Pseudogobiopsis oligactis
- Conservation status: Least Concern (IUCN 3.1)

Scientific classification
- Kingdom: Animalia
- Phylum: Chordata
- Class: Actinopterygii
- Order: Gobiiformes
- Family: Oxudercidae
- Genus: Pseudogobiopsis
- Species: P. oligactis
- Binomial name: Pseudogobiopsis oligactis (Bleeker, 1875)
- Synonyms: Gobiopsis oligactis Bleeker, 1875; Eugnathogobius oligactis (Bleeker, 1875); Pseudogobius oligactis (Bleeker, 1875); Stigmatogobius oligactis (Bleeker, 1875); Glossogobius campbellianus Jordan & Seale, 1907; Pseudogobiopsis campbellianus (Jordan & Seale, 1907); Glossogobius mas Hora, 1923; Pseudogobius neglectus Bleeker, 1931; Stigmatogobius neglectus Koumans, 1932; Pseudogobiopsis neglectus (Koumans, 1932); Vaimosa perakensis Herre, 1940; Mugilogobius perakensis (Herre, 1940);

= Pseudogobiopsis oligactis =

- Authority: (Bleeker, 1875)
- Conservation status: LC
- Synonyms: Gobiopsis oligactis Bleeker, 1875, Eugnathogobius oligactis (Bleeker, 1875), Pseudogobius oligactis (Bleeker, 1875), Stigmatogobius oligactis (Bleeker, 1875), Glossogobius campbellianus Jordan & Seale, 1907, Pseudogobiopsis campbellianus (Jordan & Seale, 1907), Glossogobius mas Hora, 1923, Pseudogobius neglectus Bleeker, 1931, Stigmatogobius neglectus Koumans, 1932, Pseudogobiopsis neglectus (Koumans, 1932), Vaimosa perakensis Herre, 1940, Mugilogobius perakensis (Herre, 1940)

Species of fish

Pseudogobiopsis oligactis, the bigmouth stream goby, is a species of goby from the subfamily Gobionellinae of the family Oxudercidae which is widespread in southern Asia.

==Description==
Pseudogobiopsis oligactis is a species which has a relatively slender, cylindrical body with two dorsal fins, a rounded tail and which has the pelvic fins fused into a disc. There is a count of 22–25 scales in the lateral line. The scales on the upper part of body have narrow blackish margins and the flanks are marked with five elongated dark brown blotches along their middle with five black spots underneath them. There are three blackish streaks on the sides of the face. The caudal fin and the second dorsal fin have fine brownish bars. The mature males develop a depressed head and enlarged jaws. The first spine in the first dorsal fin is the longest and normally develops into a filament. It attains maximum size of 46 mm in standard length.

==Distribution==
Pseudogobiopsis oligactis is widely distributed throughout the coastal areas of South and Southeast Asia; from Maharashtra and Karnataka in India and Bangladesh to Thailand, coastal Cambodia, Malaysia, Brunei, Java, Sumatra and Kalimantan. It was thought to extirpated from Singapore but has been rediscovered in that country.

==Habitat and biology==
Pseudogobiopsis oligactis is found in brackish and fresh water in estuaries and the lower reaches of rivers, including in adjacent streams. It apparently prefers exposed and sunlit streams which are clean with a current running over sandy or clay beds. In Singapore it was common in the Central Catchment Nature Reserve reservoirs and in streams running through open-country streams while in Peninsular Malaysia they have been found in fast flowing, hill streams which flow into Lake Chenderoh but they could also be found in large numbers along the shores of the lake, where there were submerged trees and stumps, in grassy bays, and in shallow inlets where the lake bed is covered in leaf litter.

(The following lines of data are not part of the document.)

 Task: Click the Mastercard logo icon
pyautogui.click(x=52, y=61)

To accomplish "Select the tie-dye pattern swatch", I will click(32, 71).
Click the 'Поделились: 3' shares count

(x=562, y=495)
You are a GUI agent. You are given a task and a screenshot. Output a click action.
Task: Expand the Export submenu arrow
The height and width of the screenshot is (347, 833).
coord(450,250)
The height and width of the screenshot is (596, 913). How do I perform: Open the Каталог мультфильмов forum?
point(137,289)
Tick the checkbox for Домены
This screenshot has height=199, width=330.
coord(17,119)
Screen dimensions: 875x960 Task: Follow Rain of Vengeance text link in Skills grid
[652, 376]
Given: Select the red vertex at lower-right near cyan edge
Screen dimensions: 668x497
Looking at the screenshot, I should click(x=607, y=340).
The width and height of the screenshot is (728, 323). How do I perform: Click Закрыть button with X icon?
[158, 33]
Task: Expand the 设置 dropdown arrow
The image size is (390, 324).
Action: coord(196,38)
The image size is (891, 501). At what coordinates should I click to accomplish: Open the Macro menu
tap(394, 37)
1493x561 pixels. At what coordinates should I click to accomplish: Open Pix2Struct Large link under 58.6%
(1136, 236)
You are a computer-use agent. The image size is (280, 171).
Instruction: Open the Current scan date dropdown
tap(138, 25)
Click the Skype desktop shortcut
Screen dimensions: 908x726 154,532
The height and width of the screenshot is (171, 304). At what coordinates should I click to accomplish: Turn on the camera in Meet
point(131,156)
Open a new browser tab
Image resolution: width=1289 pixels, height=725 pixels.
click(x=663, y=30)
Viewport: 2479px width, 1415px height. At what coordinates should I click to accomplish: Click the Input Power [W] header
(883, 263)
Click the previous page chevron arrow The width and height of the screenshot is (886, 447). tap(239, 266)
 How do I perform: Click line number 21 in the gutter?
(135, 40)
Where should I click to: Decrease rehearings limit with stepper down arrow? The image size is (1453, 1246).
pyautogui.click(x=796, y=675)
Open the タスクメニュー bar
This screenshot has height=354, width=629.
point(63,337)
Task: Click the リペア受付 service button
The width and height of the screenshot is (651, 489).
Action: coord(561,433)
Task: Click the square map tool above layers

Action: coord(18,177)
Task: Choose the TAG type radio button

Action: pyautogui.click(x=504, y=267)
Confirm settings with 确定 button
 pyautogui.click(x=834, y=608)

Pseudogobiopsis oligactis is able to complete its life cycle in freshwater and is known to have flourished in land-locked conditions since the early 1920s in reservoirs and in their tributary rocky hill streams. In other circumstances these fish can spend part of their life cycle in the sea. It feeds on smaller fish and invertebrates.